India raised petrol and diesel prices by approximately 90 paise per litre on May 19, 2024 [1].
This price surge reflects the growing economic pressure on India as critical energy supply routes are severed. Because the country relies heavily on imports, any disruption in the Middle East directly impacts the cost of transportation and consumer goods.
The latest increase marks the second price hike within five days [1]. Total fuel price increases over that period have reached nearly four rupees per litre [1]. These adjustments affect major urban centers, including Delhi, Mumbai, and Chennai [1].
The price hikes are linked to the closure of the Strait of Hormuz, which has disrupted global supply chains and pushed crude oil prices above $110 a barrel [1], [2]. The impact on Indian energy security is severe — the country has lost over 40% of its crude oil flows since the strait closed [2].

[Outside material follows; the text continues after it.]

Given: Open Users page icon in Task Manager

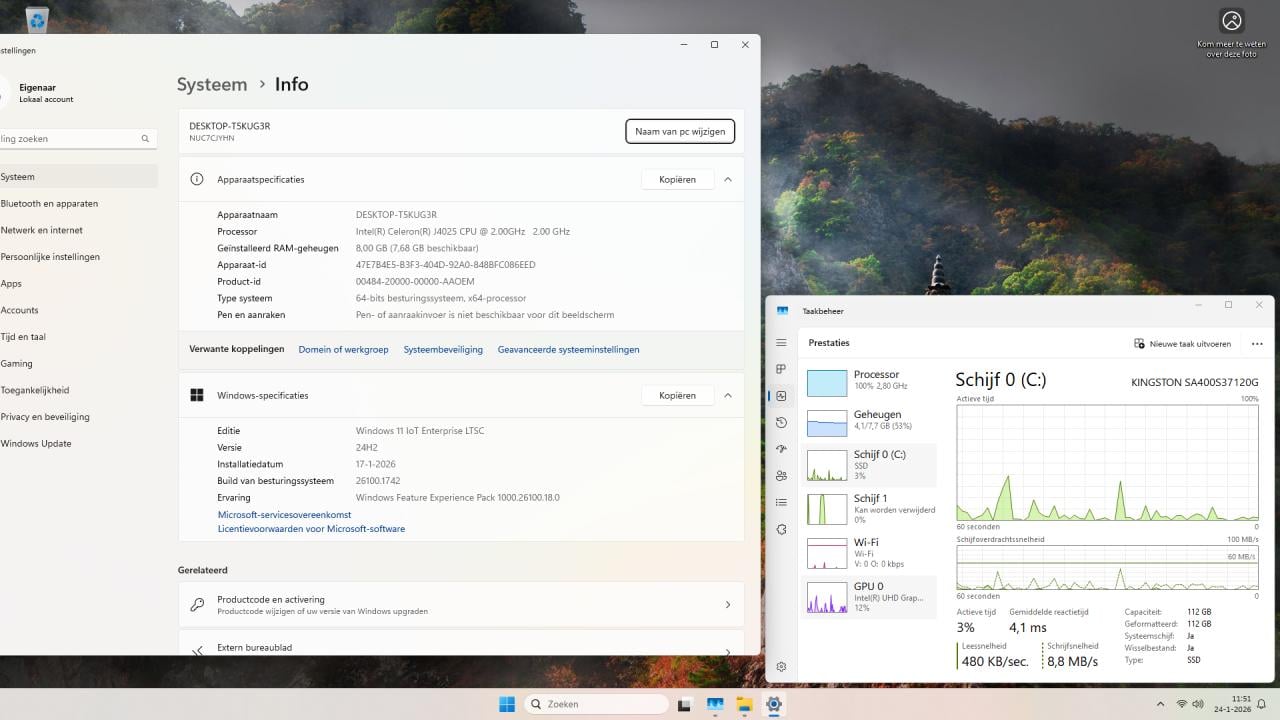Looking at the screenshot, I should tap(781, 476).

Financial strain is also mounting for the domestic energy sector. Oil-marketing companies in India are reportedly bleeding up to ₹1,000 crore per day [2]. While some reports indicate that the government has attempted to keep pump prices artificially low to shield consumers, the recent hikes suggest that these subsidies may no longer be sustainable [1], [2].

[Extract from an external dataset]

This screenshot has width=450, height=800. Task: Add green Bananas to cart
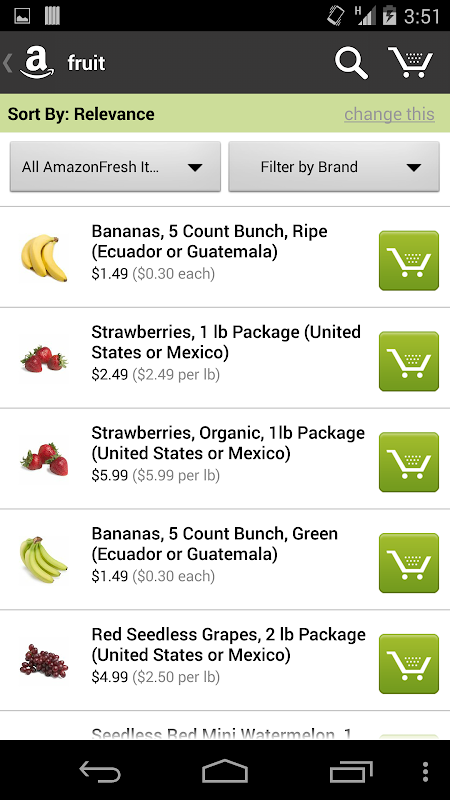[x=409, y=563]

Global price pressures remain high, as seen in other markets. For reference, average petrol prices in the UK have reached 157.21 pence per litre, while diesel has hit 188.26 pence per litre [3].
“India has lost over 40% of its crude oil flows since the Hormuz Strait closed”
The intersection of geopolitical instability in the Strait of Hormuz and India's high dependence on imported crude oil creates a volatile economic environment. The inability to maintain artificially low pump prices suggests that the cost of the energy crisis is shifting from state-backed oil companies directly to the consumer, which could trigger broader inflationary pressures across the Indian economy.